_Task data_.
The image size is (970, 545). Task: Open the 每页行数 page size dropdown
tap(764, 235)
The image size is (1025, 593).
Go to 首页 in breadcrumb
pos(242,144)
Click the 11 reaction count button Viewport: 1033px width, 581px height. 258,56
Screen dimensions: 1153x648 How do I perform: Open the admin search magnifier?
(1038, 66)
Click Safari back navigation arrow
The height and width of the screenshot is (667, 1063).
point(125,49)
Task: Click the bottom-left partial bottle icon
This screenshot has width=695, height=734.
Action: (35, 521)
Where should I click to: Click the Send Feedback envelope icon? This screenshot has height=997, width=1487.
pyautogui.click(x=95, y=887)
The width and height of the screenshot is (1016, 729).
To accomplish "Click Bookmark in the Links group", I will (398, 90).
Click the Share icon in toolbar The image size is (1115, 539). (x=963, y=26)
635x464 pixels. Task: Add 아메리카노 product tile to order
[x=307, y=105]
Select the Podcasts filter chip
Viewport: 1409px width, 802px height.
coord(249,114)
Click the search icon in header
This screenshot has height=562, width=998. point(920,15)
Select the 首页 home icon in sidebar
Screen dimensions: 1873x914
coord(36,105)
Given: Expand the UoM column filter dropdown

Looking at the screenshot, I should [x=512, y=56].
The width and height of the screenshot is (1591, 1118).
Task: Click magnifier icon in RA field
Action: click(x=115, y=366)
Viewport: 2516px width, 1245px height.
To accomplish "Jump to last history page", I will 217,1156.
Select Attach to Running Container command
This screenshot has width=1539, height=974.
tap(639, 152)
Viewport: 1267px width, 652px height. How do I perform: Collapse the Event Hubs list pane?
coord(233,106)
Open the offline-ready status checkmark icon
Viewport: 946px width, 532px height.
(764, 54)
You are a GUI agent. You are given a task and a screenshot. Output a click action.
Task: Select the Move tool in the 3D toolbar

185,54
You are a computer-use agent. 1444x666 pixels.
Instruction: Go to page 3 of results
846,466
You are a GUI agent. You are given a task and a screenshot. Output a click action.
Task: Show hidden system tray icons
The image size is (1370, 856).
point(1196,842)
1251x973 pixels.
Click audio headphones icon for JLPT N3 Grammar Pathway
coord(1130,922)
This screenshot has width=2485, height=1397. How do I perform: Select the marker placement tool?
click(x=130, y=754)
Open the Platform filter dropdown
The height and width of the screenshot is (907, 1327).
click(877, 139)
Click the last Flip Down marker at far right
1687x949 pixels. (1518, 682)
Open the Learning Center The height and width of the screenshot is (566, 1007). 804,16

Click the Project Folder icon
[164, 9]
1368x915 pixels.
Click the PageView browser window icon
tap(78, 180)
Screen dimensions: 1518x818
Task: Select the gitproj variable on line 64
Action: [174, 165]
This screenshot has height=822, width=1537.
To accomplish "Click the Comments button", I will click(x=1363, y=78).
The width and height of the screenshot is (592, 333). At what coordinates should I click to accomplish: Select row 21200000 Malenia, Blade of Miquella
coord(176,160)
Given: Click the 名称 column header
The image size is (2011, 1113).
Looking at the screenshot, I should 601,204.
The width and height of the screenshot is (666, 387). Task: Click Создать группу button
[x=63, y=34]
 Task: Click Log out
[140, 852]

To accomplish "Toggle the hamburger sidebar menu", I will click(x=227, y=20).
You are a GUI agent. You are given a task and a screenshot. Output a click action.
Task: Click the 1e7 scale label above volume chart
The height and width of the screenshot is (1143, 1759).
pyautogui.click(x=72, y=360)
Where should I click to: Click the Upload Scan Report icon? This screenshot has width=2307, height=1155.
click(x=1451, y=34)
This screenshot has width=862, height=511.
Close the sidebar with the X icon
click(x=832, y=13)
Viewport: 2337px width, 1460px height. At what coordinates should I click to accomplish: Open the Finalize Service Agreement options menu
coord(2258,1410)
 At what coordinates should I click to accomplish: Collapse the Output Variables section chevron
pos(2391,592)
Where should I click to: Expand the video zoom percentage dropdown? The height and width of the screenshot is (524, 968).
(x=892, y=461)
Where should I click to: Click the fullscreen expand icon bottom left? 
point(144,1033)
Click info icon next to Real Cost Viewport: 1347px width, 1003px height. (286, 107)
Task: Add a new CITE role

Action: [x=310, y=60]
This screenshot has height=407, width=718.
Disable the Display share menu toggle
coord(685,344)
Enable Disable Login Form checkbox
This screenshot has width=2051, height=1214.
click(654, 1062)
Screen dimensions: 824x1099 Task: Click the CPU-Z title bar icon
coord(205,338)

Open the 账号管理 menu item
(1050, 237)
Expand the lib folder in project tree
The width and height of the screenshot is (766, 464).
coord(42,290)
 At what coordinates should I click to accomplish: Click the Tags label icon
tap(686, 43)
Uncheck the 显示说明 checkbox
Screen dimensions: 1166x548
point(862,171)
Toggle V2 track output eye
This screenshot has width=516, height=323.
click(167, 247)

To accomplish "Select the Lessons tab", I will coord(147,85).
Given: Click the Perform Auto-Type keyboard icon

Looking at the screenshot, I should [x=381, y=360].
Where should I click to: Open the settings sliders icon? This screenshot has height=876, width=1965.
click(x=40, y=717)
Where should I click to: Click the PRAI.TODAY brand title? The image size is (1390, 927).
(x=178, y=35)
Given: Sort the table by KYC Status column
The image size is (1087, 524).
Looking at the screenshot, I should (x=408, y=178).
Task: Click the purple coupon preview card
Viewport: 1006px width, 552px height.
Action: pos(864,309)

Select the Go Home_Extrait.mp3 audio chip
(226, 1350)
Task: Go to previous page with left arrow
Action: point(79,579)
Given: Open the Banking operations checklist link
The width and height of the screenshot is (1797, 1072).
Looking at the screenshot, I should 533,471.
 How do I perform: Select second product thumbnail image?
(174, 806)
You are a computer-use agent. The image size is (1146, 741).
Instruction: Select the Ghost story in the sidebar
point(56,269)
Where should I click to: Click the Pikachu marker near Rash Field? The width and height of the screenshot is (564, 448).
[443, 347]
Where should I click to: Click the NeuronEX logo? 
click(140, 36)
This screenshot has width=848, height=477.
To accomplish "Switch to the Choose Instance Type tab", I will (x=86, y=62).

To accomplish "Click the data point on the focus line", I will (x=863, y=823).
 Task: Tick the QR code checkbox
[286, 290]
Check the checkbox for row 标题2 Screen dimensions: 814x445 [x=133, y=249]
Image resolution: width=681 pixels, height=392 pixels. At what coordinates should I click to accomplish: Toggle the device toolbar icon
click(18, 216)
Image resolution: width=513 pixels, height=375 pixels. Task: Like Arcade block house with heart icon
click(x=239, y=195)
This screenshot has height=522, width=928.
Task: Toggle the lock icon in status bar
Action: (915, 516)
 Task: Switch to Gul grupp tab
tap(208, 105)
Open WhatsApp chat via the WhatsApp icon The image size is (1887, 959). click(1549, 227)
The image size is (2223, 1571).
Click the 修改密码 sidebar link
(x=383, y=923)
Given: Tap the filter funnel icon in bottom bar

_Task prompt_.
Retype the material above from start to finish without any changes.

_Result_.
The image size is (970, 545). Task: Open the 每页行数 page size dropdown
tap(764, 235)
The image size is (1025, 593).
Go to 首页 in breadcrumb
pos(242,144)
Click the 11 reaction count button Viewport: 1033px width, 581px height. 258,56
Screen dimensions: 1153x648 How do I perform: Open the admin search magnifier?
(1038, 66)
Click Safari back navigation arrow
The height and width of the screenshot is (667, 1063).
point(125,49)
Task: Click the bottom-left partial bottle icon
This screenshot has width=695, height=734.
Action: (35, 521)
Where should I click to: Click the Send Feedback envelope icon? This screenshot has height=997, width=1487.
pyautogui.click(x=95, y=887)
The width and height of the screenshot is (1016, 729).
To accomplish "Click Bookmark in the Links group", I will (398, 90).
Click the Share icon in toolbar The image size is (1115, 539). (x=963, y=26)
635x464 pixels. Task: Add 아메리카노 product tile to order
[x=307, y=105]
Select the Podcasts filter chip
Viewport: 1409px width, 802px height.
coord(249,114)
Click the search icon in header
This screenshot has height=562, width=998. point(920,15)
Select the 首页 home icon in sidebar
Screen dimensions: 1873x914
coord(36,105)
Given: Expand the UoM column filter dropdown

Looking at the screenshot, I should [x=512, y=56].
The width and height of the screenshot is (1591, 1118).
Task: Click magnifier icon in RA field
Action: click(x=115, y=366)
Viewport: 2516px width, 1245px height.
To accomplish "Jump to last history page", I will 217,1156.
Select Attach to Running Container command
This screenshot has width=1539, height=974.
tap(639, 152)
Viewport: 1267px width, 652px height. How do I perform: Collapse the Event Hubs list pane?
coord(233,106)
Open the offline-ready status checkmark icon
Viewport: 946px width, 532px height.
(764, 54)
You are a GUI agent. You are given a task and a screenshot. Output a click action.
Task: Select the Move tool in the 3D toolbar

185,54
You are a computer-use agent. 1444x666 pixels.
Instruction: Go to page 3 of results
846,466
You are a GUI agent. You are given a task and a screenshot. Output a click action.
Task: Show hidden system tray icons
The image size is (1370, 856).
point(1196,842)
1251x973 pixels.
Click audio headphones icon for JLPT N3 Grammar Pathway
coord(1130,922)
This screenshot has width=2485, height=1397. How do I perform: Select the marker placement tool?
click(x=130, y=754)
Open the Platform filter dropdown
The height and width of the screenshot is (907, 1327).
click(877, 139)
Click the last Flip Down marker at far right
1687x949 pixels. (1518, 682)
Open the Learning Center The height and width of the screenshot is (566, 1007). 804,16

Click the Project Folder icon
[164, 9]
1368x915 pixels.
Click the PageView browser window icon
tap(78, 180)
Screen dimensions: 1518x818
Task: Select the gitproj variable on line 64
Action: [174, 165]
This screenshot has height=822, width=1537.
To accomplish "Click the Comments button", I will click(x=1363, y=78).
The width and height of the screenshot is (592, 333). At what coordinates should I click to accomplish: Select row 21200000 Malenia, Blade of Miquella
coord(176,160)
Given: Click the 名称 column header
The image size is (2011, 1113).
Looking at the screenshot, I should 601,204.
The width and height of the screenshot is (666, 387). Task: Click Создать группу button
[x=63, y=34]
 Task: Click Log out
[140, 852]

To accomplish "Toggle the hamburger sidebar menu", I will click(x=227, y=20).
You are a GUI agent. You are given a task and a screenshot. Output a click action.
Task: Click the 1e7 scale label above volume chart
The height and width of the screenshot is (1143, 1759).
pyautogui.click(x=72, y=360)
Where should I click to: Click the Upload Scan Report icon? This screenshot has width=2307, height=1155.
click(x=1451, y=34)
This screenshot has width=862, height=511.
Close the sidebar with the X icon
click(x=832, y=13)
Viewport: 2337px width, 1460px height. At what coordinates should I click to accomplish: Open the Finalize Service Agreement options menu
coord(2258,1410)
 At what coordinates should I click to accomplish: Collapse the Output Variables section chevron
pos(2391,592)
Where should I click to: Expand the video zoom percentage dropdown? The height and width of the screenshot is (524, 968).
(x=892, y=461)
Where should I click to: Click the fullscreen expand icon bottom left? 
point(144,1033)
Click info icon next to Real Cost Viewport: 1347px width, 1003px height. (286, 107)
Task: Add a new CITE role

Action: [x=310, y=60]
This screenshot has height=407, width=718.
Disable the Display share menu toggle
coord(685,344)
Enable Disable Login Form checkbox
This screenshot has width=2051, height=1214.
click(654, 1062)
Screen dimensions: 824x1099 Task: Click the CPU-Z title bar icon
coord(205,338)

Open the 账号管理 menu item
(1050, 237)
Expand the lib folder in project tree
The width and height of the screenshot is (766, 464).
coord(42,290)
 At what coordinates should I click to accomplish: Click the Tags label icon
tap(686, 43)
Uncheck the 显示说明 checkbox
Screen dimensions: 1166x548
point(862,171)
Toggle V2 track output eye
This screenshot has width=516, height=323.
click(167, 247)

To accomplish "Select the Lessons tab", I will coord(147,85).
Given: Click the Perform Auto-Type keyboard icon

Looking at the screenshot, I should [x=381, y=360].
Where should I click to: Open the settings sliders icon? This screenshot has height=876, width=1965.
click(x=40, y=717)
Where should I click to: Click the PRAI.TODAY brand title? The image size is (1390, 927).
(x=178, y=35)
Given: Sort the table by KYC Status column
The image size is (1087, 524).
Looking at the screenshot, I should (x=408, y=178).
Task: Click the purple coupon preview card
Viewport: 1006px width, 552px height.
Action: pos(864,309)

Select the Go Home_Extrait.mp3 audio chip
(226, 1350)
Task: Go to previous page with left arrow
Action: point(79,579)
Given: Open the Banking operations checklist link
The width and height of the screenshot is (1797, 1072).
Looking at the screenshot, I should 533,471.
 How do I perform: Select second product thumbnail image?
(174, 806)
You are a computer-use agent. The image size is (1146, 741).
Instruction: Select the Ghost story in the sidebar
point(56,269)
Where should I click to: Click the Pikachu marker near Rash Field? The width and height of the screenshot is (564, 448).
[443, 347]
Where should I click to: Click the NeuronEX logo? 
click(140, 36)
This screenshot has width=848, height=477.
To accomplish "Switch to the Choose Instance Type tab", I will (x=86, y=62).

To accomplish "Click the data point on the focus line", I will (x=863, y=823).
 Task: Tick the QR code checkbox
[286, 290]
Check the checkbox for row 标题2 Screen dimensions: 814x445 [x=133, y=249]
Image resolution: width=681 pixels, height=392 pixels. At what coordinates should I click to accomplish: Toggle the device toolbar icon
click(18, 216)
Image resolution: width=513 pixels, height=375 pixels. Task: Like Arcade block house with heart icon
click(x=239, y=195)
This screenshot has height=522, width=928.
Task: Toggle the lock icon in status bar
Action: (915, 516)
 Task: Switch to Gul grupp tab
tap(208, 105)
Open WhatsApp chat via the WhatsApp icon The image size is (1887, 959). click(1549, 227)
The image size is (2223, 1571).
Click the 修改密码 sidebar link
(x=383, y=923)
Given: Tap the filter funnel icon in bottom bar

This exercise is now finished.